In our scenario we'll be using it's capability to harvest data from online resources.




### Installation - Python package
Selenium can by installed using the following commands via your terminal:
#### - Anaconda Distribution
- `conda install selenium`


#### - Virtual Distribution
- `pip3 install selenium`


OR
- `pip install selenium`

### Installation - Browser drivers
These are required to automate the browser - mechanism that runs the browsers according to the parameters specified by us. You can download the driver for any browser of your preference. Just make sure that the browser is already installed on your system.

https://www.seleniumhq.org/download/



Recommended drivers:
1. Mozilla Firefox - https://github.com/mozilla/geckodriver/releases
2. Google Chrome - https://sites.google.com/a/chromium.org/chromedriver/downloads

### Basic Terminology:
- XPATH - XPath uses path expressions to select nodes or node-sets in an XML document. This can vary for different browsers. Reference: https://www.w3schools.com/xml/xpath_intro.asp
- CSS Selectors - In CSS, selectors are patterns used to select the element(s) you want to style.

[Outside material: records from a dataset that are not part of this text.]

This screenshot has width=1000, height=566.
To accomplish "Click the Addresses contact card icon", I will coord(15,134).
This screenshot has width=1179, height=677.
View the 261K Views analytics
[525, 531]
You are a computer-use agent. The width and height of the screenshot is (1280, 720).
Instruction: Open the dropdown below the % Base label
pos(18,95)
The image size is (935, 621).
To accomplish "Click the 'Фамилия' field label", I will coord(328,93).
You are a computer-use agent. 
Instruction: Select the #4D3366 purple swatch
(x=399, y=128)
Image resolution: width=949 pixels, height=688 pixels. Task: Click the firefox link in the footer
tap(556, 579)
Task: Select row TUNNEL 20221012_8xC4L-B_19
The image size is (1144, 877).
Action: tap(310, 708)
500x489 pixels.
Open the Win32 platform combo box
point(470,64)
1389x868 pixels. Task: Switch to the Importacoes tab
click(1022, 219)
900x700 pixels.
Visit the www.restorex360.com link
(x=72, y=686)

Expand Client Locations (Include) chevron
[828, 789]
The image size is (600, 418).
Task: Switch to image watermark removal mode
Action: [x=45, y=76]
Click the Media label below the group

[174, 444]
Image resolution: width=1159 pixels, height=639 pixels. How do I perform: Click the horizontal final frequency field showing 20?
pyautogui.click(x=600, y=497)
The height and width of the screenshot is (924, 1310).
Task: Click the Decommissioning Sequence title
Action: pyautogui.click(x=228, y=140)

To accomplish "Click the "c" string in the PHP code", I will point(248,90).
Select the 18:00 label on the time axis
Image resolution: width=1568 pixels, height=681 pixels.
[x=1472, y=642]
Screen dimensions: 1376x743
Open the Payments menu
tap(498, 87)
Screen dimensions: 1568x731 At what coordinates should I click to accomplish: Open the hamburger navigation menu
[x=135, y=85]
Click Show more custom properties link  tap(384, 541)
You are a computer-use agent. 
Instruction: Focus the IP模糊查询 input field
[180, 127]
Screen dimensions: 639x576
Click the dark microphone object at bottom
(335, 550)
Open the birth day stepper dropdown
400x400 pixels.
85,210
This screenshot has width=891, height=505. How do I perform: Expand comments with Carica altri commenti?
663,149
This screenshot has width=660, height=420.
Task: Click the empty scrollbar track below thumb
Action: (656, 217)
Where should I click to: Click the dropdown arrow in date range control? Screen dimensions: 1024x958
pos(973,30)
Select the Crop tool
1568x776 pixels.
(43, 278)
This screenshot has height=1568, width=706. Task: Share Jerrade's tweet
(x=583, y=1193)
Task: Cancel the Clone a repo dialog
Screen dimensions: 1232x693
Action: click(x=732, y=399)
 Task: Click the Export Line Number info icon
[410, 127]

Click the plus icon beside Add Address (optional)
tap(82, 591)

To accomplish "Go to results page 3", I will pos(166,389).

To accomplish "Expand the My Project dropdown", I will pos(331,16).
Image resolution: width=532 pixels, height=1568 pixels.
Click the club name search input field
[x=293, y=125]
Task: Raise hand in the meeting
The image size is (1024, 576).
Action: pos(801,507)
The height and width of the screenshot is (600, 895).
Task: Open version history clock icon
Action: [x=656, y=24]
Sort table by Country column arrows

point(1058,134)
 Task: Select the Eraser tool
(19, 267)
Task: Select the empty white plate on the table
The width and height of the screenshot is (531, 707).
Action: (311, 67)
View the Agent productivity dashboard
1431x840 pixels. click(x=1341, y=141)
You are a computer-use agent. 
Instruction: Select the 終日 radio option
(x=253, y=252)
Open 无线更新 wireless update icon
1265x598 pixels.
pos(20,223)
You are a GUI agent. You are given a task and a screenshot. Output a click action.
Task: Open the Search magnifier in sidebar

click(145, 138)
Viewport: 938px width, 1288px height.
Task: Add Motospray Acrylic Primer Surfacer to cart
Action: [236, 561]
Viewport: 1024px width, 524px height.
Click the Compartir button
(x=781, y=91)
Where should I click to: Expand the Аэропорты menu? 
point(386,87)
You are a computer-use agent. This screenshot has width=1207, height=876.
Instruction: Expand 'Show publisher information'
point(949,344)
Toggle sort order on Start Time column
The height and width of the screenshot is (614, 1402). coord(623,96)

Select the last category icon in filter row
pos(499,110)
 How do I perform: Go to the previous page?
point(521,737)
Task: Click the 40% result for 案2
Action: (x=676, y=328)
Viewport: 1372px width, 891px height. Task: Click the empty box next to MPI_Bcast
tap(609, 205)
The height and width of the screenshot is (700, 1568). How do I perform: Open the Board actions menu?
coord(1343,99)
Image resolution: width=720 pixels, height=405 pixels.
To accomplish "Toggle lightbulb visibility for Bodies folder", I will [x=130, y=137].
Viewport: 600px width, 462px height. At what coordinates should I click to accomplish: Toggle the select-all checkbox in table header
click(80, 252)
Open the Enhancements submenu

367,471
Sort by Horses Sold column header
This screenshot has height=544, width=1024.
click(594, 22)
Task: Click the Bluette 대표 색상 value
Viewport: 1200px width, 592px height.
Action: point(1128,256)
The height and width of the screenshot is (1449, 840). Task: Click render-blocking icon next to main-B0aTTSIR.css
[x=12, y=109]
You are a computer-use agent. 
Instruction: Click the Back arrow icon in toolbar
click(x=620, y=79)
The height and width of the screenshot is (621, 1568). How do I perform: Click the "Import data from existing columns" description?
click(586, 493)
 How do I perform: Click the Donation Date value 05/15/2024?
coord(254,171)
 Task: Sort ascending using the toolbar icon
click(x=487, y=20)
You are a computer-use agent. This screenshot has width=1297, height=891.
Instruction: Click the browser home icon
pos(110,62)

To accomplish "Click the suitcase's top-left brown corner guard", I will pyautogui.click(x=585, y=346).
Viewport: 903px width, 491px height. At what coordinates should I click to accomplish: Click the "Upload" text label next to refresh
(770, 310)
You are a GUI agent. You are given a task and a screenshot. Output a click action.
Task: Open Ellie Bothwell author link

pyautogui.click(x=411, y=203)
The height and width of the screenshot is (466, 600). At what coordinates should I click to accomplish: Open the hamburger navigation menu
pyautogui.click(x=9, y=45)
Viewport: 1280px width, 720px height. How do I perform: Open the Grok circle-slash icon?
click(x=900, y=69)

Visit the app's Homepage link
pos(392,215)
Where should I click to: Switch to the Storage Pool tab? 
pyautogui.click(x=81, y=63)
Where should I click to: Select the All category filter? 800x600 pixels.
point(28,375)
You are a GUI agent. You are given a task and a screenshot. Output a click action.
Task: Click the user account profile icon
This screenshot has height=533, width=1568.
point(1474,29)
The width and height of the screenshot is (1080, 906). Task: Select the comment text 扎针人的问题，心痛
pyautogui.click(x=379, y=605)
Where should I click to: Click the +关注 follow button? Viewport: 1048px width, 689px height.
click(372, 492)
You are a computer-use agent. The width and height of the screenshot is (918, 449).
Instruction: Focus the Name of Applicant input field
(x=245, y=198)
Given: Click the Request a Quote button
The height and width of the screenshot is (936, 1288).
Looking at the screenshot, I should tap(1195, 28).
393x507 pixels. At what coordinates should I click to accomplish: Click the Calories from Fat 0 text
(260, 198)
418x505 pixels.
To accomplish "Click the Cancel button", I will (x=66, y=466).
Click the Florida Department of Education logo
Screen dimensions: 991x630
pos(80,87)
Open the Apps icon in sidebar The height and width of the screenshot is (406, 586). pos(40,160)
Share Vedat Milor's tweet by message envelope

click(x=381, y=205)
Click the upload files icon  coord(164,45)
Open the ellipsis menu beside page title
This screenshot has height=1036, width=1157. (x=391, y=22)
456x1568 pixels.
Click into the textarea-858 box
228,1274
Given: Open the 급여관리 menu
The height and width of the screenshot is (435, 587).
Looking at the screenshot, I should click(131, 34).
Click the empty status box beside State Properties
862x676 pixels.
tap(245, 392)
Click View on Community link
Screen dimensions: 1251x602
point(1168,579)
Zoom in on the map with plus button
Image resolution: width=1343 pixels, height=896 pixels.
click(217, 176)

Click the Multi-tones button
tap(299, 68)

This remains the same for webpage. Reference: https://www.w3schools.com/cssref/css_selectors.asp

### A few pointers:
- Try exploring a webpage manually first, look for patterns and try to make your code as generic as possible.
- The same webpage may behave different in different browsers.

In [11]:
from selenium import webdriver
# OPTIONS: For configuring browser-driver setting
from selenium.webdriver.chrome.options import Options

### Exception Handling Configuration

In [12]:
import selenium.common.exceptions
from selenium.webdriver.common.by import By
from selenium.webdriver.support import expected_conditions
from selenium.webdriver.support.ui import WebDriverWait

#### Playing around with Webdriver - UNIMELB

In [14]:
# Firefox configuration
options = Options()
options.add_experimental_option("prefs", {
  "download.default_directory": r"/Users/k/Desktop/",
  "download.prompt_for_download": False,
  "download.directory_upgrade": True,
  "safebrowsing.enabled": True
})
# options.add_argument('-headless')
# browser = webdriver.Firefox(executable_path='/Users/k/PycharmProjects/Tels/geckodriver', firefox_options=options)
browser = webdriver.Chrome(executable_path='/Users/k/Downloads/chromedriver', chrome_options=options)

browser.maximize_window()

browser.get('https://app.lms.unimelb.edu.au/webapps/portal/execute/tabs/tabAction?tab_tab_group_id=_41_1')
browser.implicitly_wait(20) # implicity_wait: Waiting for the page to load properly

# Login Module
username = browser.find_element_by_id('user_id')
password = browser.find_element_by_id('password')
username.send_keys('kkishore')
password.send_keys('Tangent117')
browser.find_element_by_id('entry-login').click()
browser.implicitly_wait(10)

# Exploring the webpage
all_subjects = browser.find_element_by_css_selector('.coursefakeclass')
items = all_subjects.find_elements_by_tag_name('li')
semester2 = [] # To store name of all subjects available for a student

# Finding current semester subjects: which have SM2 in their text and storing them in semester2 list
for i in items:
    if i.text.__contains__('SM2'):
        semester2.append(i)

# Exploring the first found subject
semester2[0].click()

# I want to download all lecture slides and textual material present for that subject - In this case it was listed under documents tab
browser.find_element_by_link_text('Documents').click()
browser.implicitly_wait(5)
browser.find_element_by_link_text('Labs and Workshops').click()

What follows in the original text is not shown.